JIM CAPALDI
DEAR MR FANTASTY
With the band Traffic Jim Capaldi made some wonderful and classic music of the 60s and 70s, and his solo records reflected his talents as a songwriter as well as a musician.
Words: Paul Sexton
He is perhaps most widely known as the drummer with Traffic, the band he co-founded in 1967, and thus for his crucial role in one of experimental rock’s prime exponents. But the switchback muse of the late Jim Capaldi took him to so many addresses and incarnations, that the recent digital release of one of his solo landmarks is the perfect time for an identity check.
Earlier this year, Island Records gave a longawaited online debut to one of the landmarks of Capaldi’s catalogue of a dozen-plus albums in his own name, 1975’s Short Cut Draw Blood. To existing admirers, the record is a returning friend, to newcomers it’s a window into a career that has become a little too easy to underrate. Six new deluxe heavyweight vinyl reissues, available individually from 2019’s Traffic – The Studio Albums 1967-74 box set, further correct the imbalance.

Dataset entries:
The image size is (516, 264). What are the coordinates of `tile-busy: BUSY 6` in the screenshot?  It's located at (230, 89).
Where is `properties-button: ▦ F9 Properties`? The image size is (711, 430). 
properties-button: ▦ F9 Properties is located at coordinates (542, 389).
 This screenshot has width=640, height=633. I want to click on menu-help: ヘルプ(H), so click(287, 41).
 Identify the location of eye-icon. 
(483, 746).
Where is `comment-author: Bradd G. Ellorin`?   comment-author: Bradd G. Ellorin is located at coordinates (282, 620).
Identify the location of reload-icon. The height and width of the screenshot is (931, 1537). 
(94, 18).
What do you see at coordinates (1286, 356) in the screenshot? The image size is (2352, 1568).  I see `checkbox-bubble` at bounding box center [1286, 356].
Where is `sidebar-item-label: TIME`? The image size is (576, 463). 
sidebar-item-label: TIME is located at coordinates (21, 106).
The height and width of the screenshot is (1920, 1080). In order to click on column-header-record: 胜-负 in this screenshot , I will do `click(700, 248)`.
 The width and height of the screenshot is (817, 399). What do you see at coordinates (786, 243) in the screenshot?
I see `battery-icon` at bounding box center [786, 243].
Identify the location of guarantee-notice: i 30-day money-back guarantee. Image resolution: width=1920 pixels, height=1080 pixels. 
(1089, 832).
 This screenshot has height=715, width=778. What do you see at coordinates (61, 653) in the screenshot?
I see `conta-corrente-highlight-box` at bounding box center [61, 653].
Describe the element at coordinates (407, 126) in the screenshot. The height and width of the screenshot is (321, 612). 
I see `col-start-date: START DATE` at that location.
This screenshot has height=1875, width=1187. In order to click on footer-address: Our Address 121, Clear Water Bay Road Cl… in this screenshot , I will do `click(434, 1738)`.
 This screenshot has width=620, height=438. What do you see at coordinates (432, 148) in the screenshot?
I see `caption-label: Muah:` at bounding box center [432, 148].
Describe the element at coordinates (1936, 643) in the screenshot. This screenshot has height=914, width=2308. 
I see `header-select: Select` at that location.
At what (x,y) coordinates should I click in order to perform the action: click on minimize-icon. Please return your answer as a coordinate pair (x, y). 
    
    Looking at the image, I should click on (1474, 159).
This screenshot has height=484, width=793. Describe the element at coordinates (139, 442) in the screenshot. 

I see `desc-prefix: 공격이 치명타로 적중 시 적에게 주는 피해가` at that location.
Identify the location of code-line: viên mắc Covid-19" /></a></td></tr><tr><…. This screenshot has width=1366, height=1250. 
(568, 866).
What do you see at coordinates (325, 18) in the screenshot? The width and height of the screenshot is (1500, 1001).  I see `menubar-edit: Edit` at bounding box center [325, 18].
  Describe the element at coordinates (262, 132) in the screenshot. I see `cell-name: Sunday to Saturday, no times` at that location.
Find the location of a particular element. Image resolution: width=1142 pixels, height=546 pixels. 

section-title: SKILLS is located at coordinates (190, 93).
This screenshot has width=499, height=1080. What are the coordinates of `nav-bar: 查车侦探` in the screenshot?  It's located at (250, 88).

● **Problems and tasks**:
a) Print the portion of the Jim Capaldi article that opens with the words containing "Earlier this year, Island" and closes with "correct the imbalance.".
b) According to the Jim Capaldi article, why is the recent digital release of one of his solo landmarks the perfect time for an identity check?
The listing here comes from a separate source.

● **Per-task outputs**:
a)
Earlier this year, Island Records gave a longawaited online debut to one of the landmarks of Capaldi’s catalogue of a dozen-plus albums in his own name, 1975’s Short Cut Draw Blood. To existing admirers, the record is a returning friend, to newcomers it’s a window into a career that has become a little too easy to underrate. Six new deluxe heavyweight vinyl reissues, available individually from 2019’s Traffic – The Studio Albums 1967-74 box set, further correct the imbalance.

b) Capaldi's switchback muse took him to so many addresses and incarnations that his identity calls for a check. The recent digital release of one of his solo landmarks therefore offers the perfect occasion for one.